Stored rows:
__________
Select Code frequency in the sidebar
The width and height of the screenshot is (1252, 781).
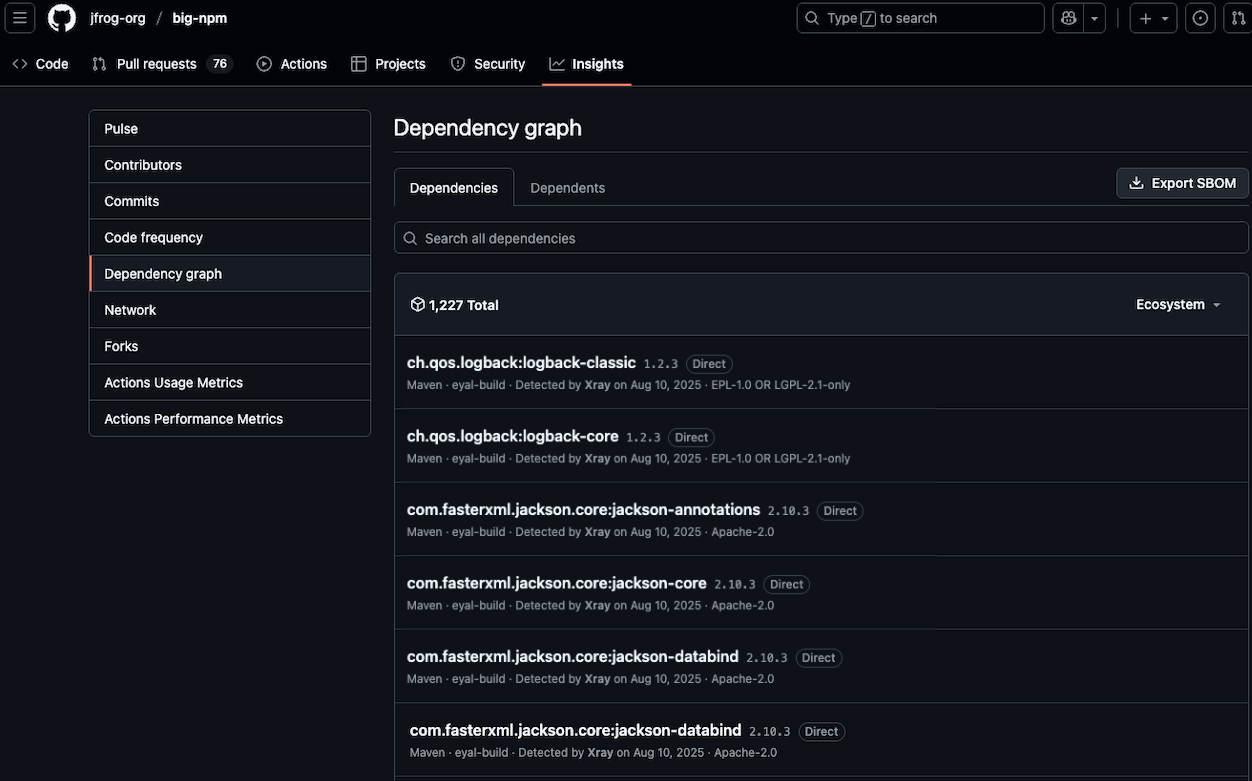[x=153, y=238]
__________
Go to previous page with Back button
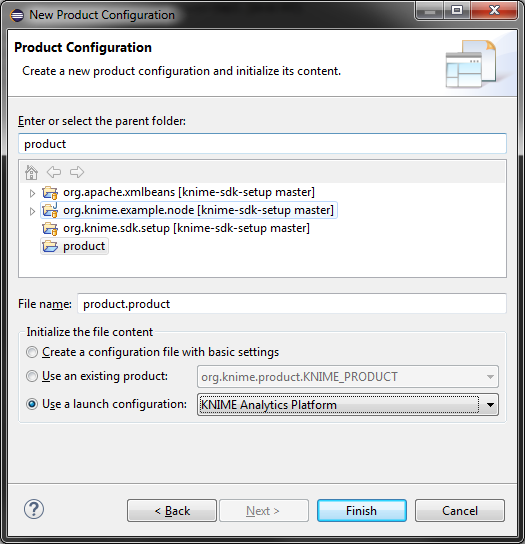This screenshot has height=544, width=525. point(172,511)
__________
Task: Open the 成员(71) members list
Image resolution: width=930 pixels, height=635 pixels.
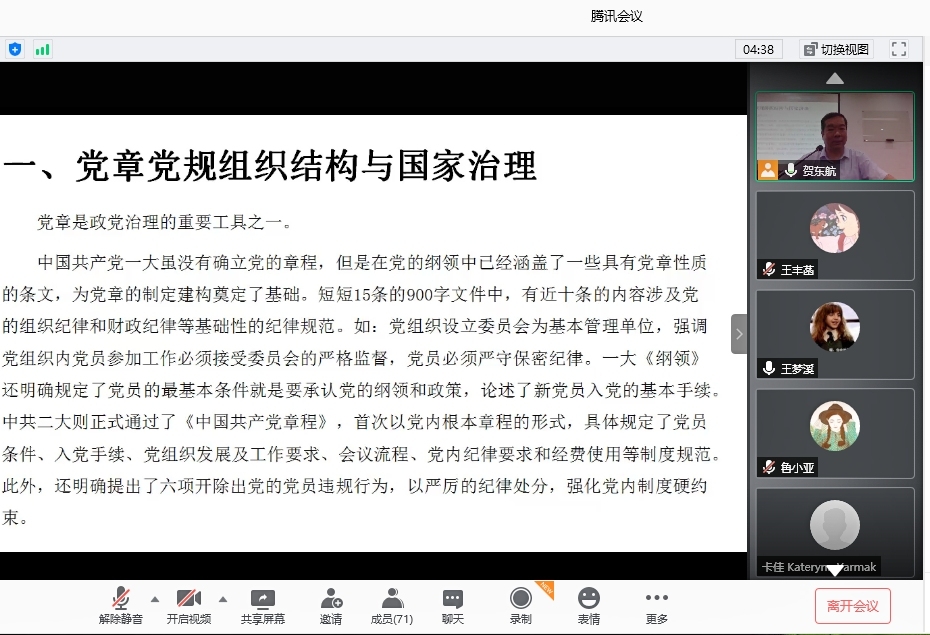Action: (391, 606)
__________
Render the items as a JSON list of strings, one string per line and no blank lines, starting with the line containing "Select Code frequency in the sidebar" and going on through the line containing "[x=153, y=238]". Leave the pictures out of the answer.

[
  "Select Code frequency in the sidebar",
  "The width and height of the screenshot is (1252, 781).",
  "[x=153, y=238]"
]